Vervolgens wordt het compomeer met een doseerspuit rechtstreeks in de voorbereide holte gevuld of gelaagd. De laagjestechniek is iets minder gecompliceerd dan bij de composieten. Het moet worden gebruikt voor iets diepere gaten in de tand om een goede stabiliteit te garanderen. Het materiaal hardt direct in de mond uit met een speciaal koud licht of met behulp van UV-licht. Bij de laagtechniek moet elke laag afzonderlijk worden uitgehard.
Tijdens het uithardingsproces kunnen compomeren een lichte materiaalkrimp vertonen. Hierdoor ontstaat het risico van zogenaamde marginale openingen tussen de tandsubstantie en de vulling. Dit kan tandbederf veroorzaken aan de randen van de vulling. De tandarts dient hiermee rekening te houden en dit bij het vullen dienovereenkomstig te corrigeren, omdat het vrijkomen van fluoride van het materiaal de ontwikkeling van cariës slechts in beperkte mate kan voorkomen.
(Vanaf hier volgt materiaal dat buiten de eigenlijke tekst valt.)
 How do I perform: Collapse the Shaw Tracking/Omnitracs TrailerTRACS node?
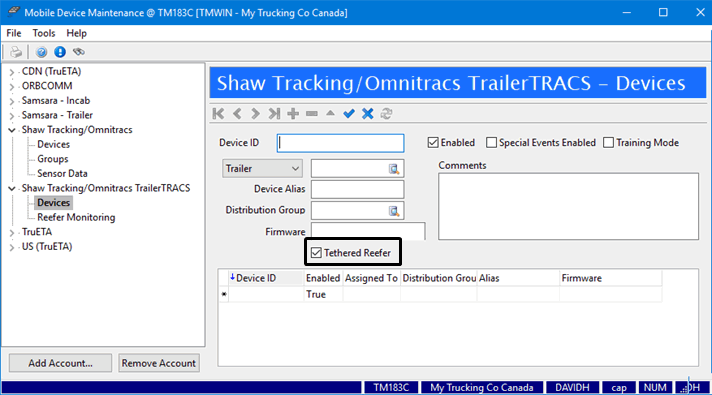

Na uitharding werkt de tandarts de vulling uit volgens de anatomische toestand van de tand. In de laatste stap wordt het materiaal gladgestreken en gepolijst.
Uw medicatie vindt u hier
➔ Geneesmiddelen tegen tandsteen en tandverkleuringMedische en gezondheidsvoordelen
Compomeervullingen zijn door hun wat lagere slijtvastheid geschikter voor kleinere vullingen zonder grote kauwdruk. De betere biocompatibiliteit van de compomeren (vergeleken met de kwikverontreiniging van het amalgaam) blijkt ook een voordeel te zijn. Allergieën voor componenten van de compomeren of de kleefstof zijn zeer zeldzaam.
Vanwege het aanpassingsvermogen van de kleur zijn compomeren bijzonder geschikt voor tandvullingen in het zichtbare gebied, zoals de hals van de tand. Compomeren kunnen echter, in tegenstelling tot composieten, die ook voor dit doel worden gebruikt, water opnemen. Dit kan leiden tot lelijke verkleuring van de randen in het voorste gebied.
Compomeren worden ook gebruikt in tijdelijke vullingen om een tand functioneel te houden, bijvoorbeeld na een wortelkanaalbehandeling, totdat deze uiteindelijk hersteld is (bijvoorbeeld met een inlay).
De wettelijke ziektekostenverzekeraars vergoeden de kosten van compomeren voor de behandeling van fronttandafwijkingen en voor vullingen in de tandhals. Voor vullingen van melktanden worden de kosten naar evenredigheid vergoed.